»»
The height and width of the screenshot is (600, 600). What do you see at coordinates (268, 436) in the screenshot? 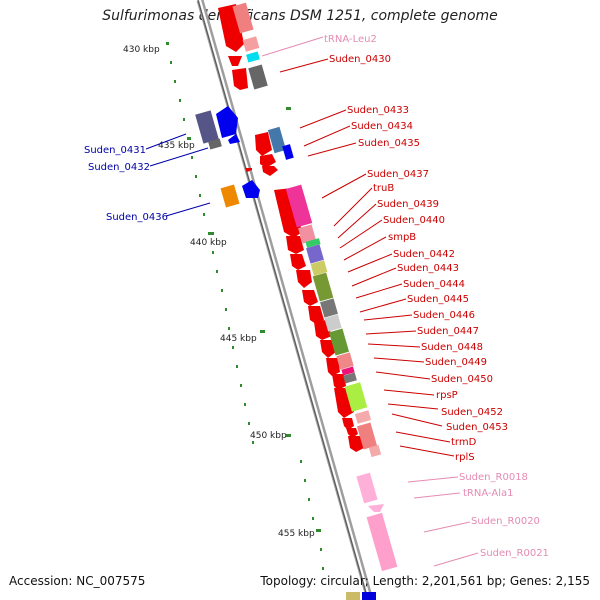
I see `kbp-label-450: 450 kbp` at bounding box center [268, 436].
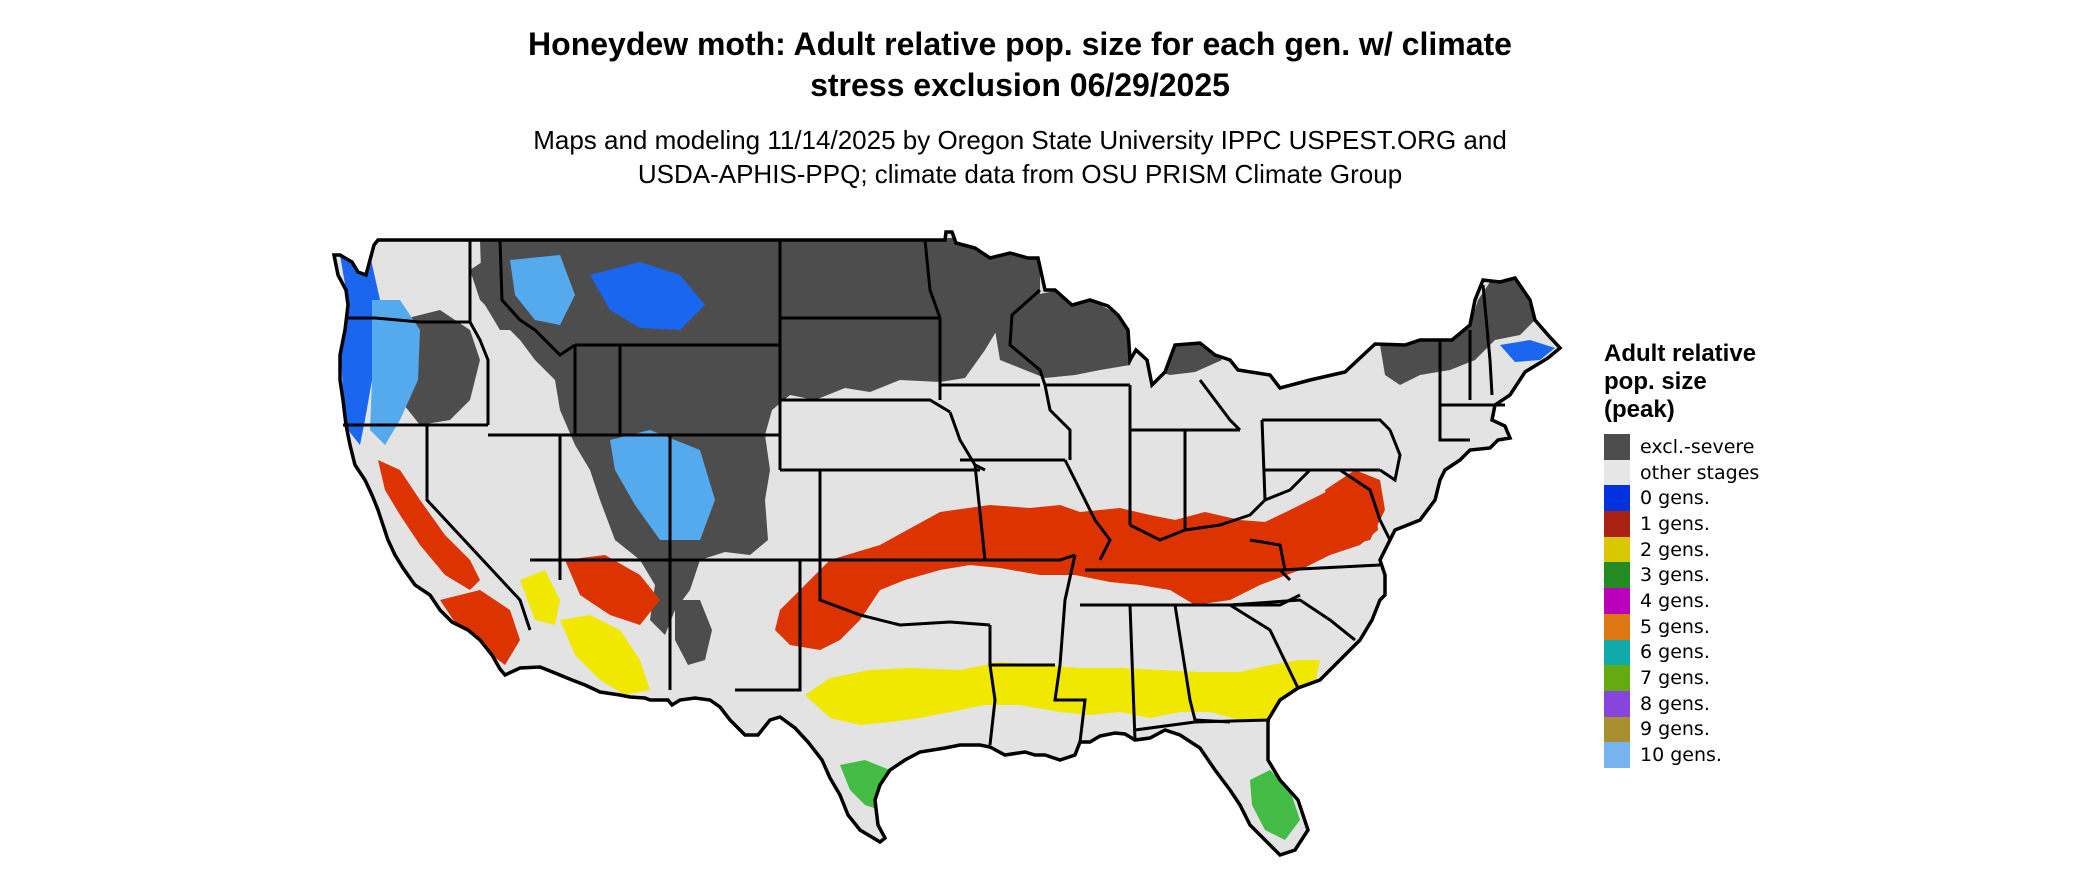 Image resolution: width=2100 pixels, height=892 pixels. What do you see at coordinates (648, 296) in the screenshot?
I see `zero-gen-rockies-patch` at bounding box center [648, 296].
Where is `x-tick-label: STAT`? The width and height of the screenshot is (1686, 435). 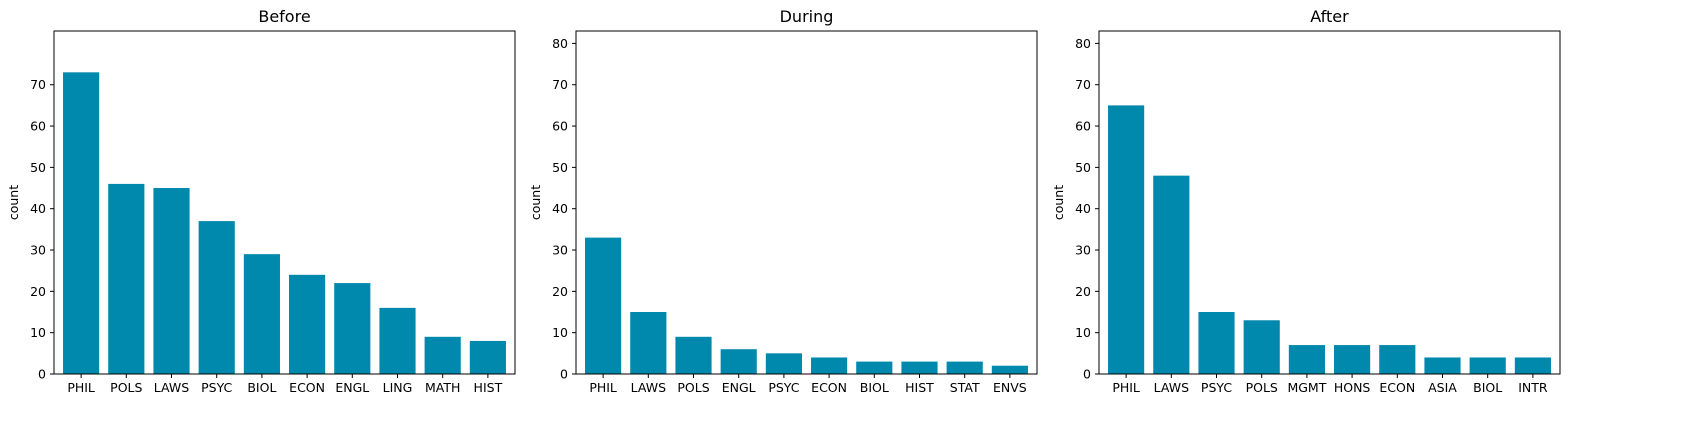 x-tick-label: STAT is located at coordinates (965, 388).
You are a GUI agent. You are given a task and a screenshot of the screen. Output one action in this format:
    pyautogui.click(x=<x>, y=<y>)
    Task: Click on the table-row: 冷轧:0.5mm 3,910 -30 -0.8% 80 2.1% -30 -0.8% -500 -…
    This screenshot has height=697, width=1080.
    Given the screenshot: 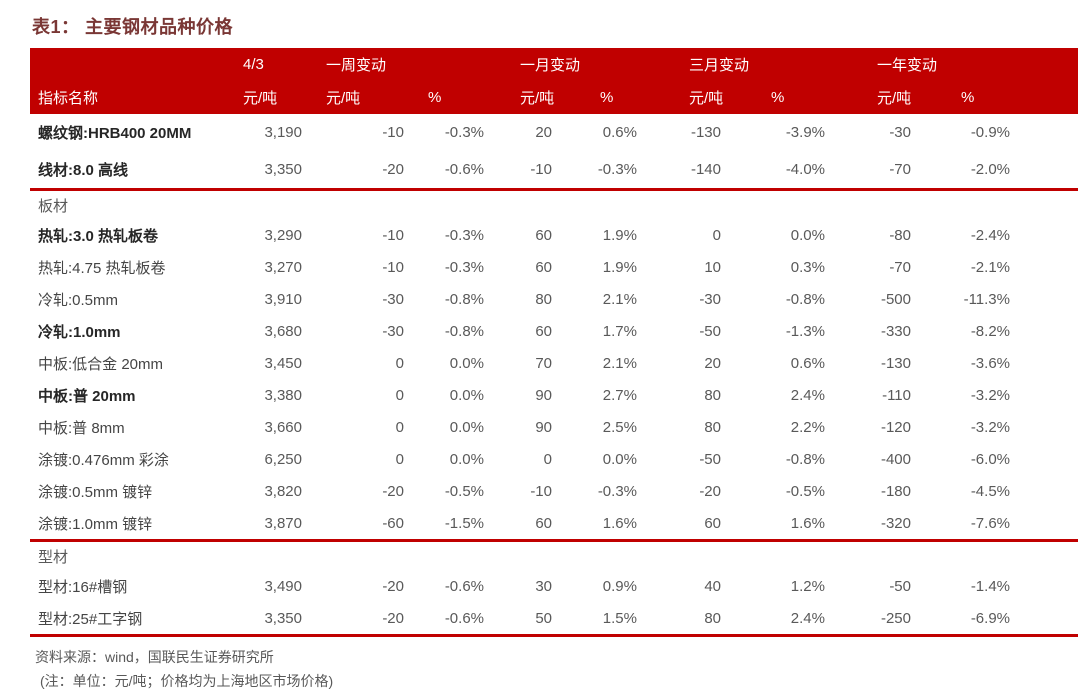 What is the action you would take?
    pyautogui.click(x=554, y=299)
««
»»
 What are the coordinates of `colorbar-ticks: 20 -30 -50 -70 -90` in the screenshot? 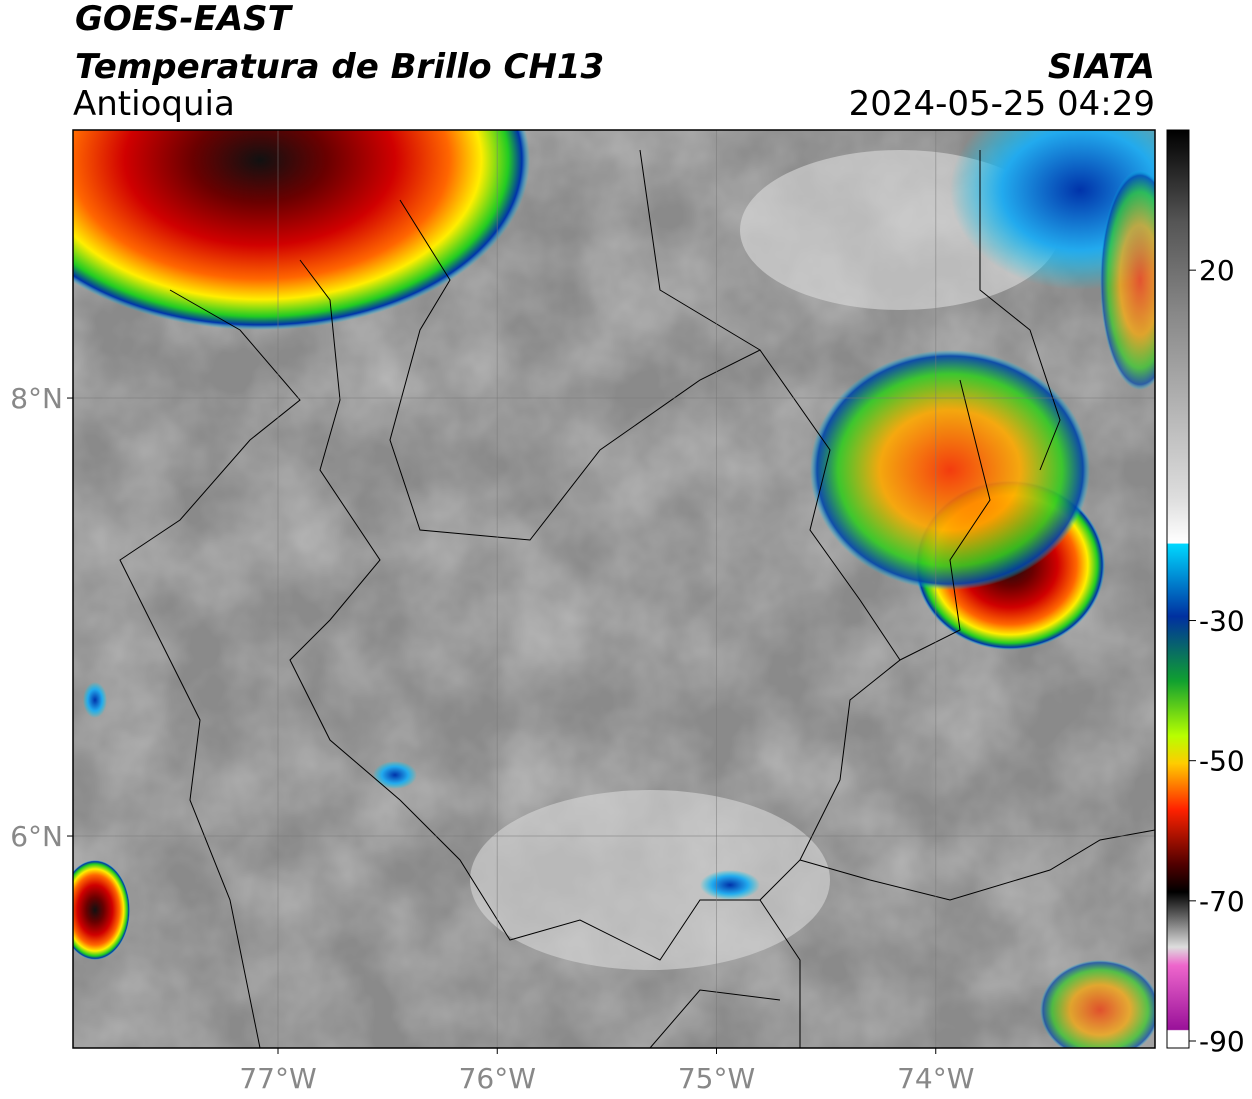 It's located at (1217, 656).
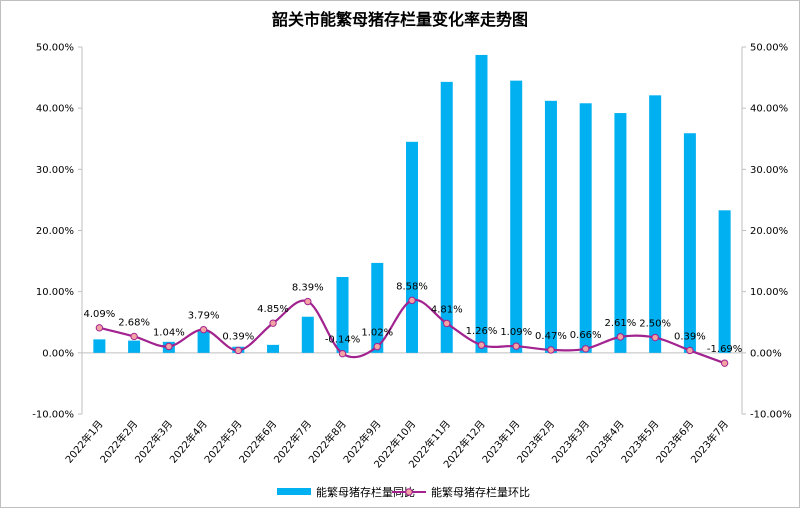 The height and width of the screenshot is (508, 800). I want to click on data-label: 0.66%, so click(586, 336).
««
»»
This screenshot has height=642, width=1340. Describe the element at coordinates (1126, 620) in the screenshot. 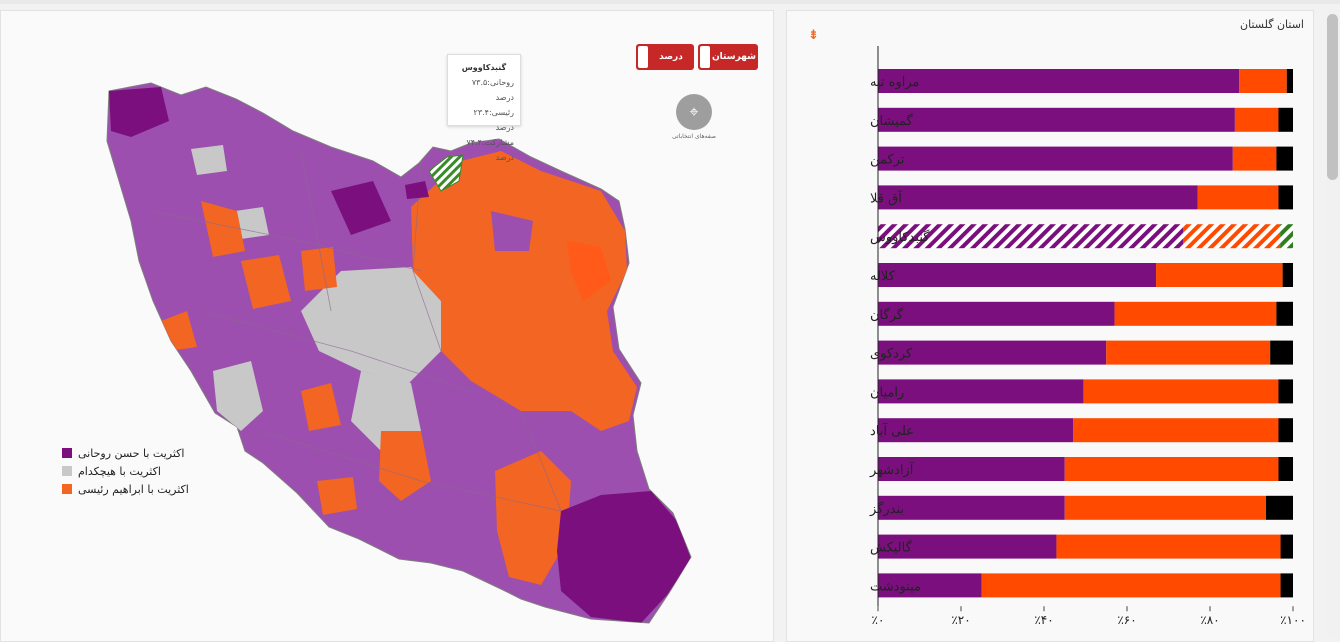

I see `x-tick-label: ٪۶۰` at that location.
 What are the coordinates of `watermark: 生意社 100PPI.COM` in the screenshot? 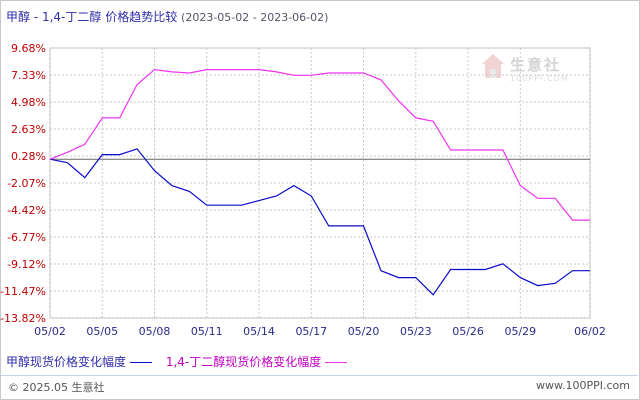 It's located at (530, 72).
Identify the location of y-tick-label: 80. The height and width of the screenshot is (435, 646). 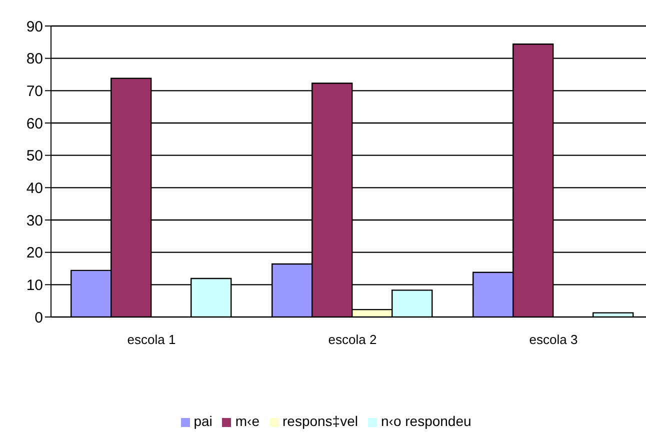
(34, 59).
««
→ **REQUIRED WORK**
Update the lines from the one containing "The height and width of the screenshot is (600, 600)." through the one containing "Image resolution: width=2100", inclusive, replacing "height and width" with "size" and leaving everything else unchanged. Leave the pictures out of your answer.

→ **ANSWER TO THIS EXERCISE**
The size of the screenshot is (600, 600). What do you see at coordinates (268, 436) in the screenshot? 
I see `kbp-label-450: 450 kbp` at bounding box center [268, 436].
 Image resolution: width=2100 pixels, height=892 pixels. What do you see at coordinates (648, 296) in the screenshot?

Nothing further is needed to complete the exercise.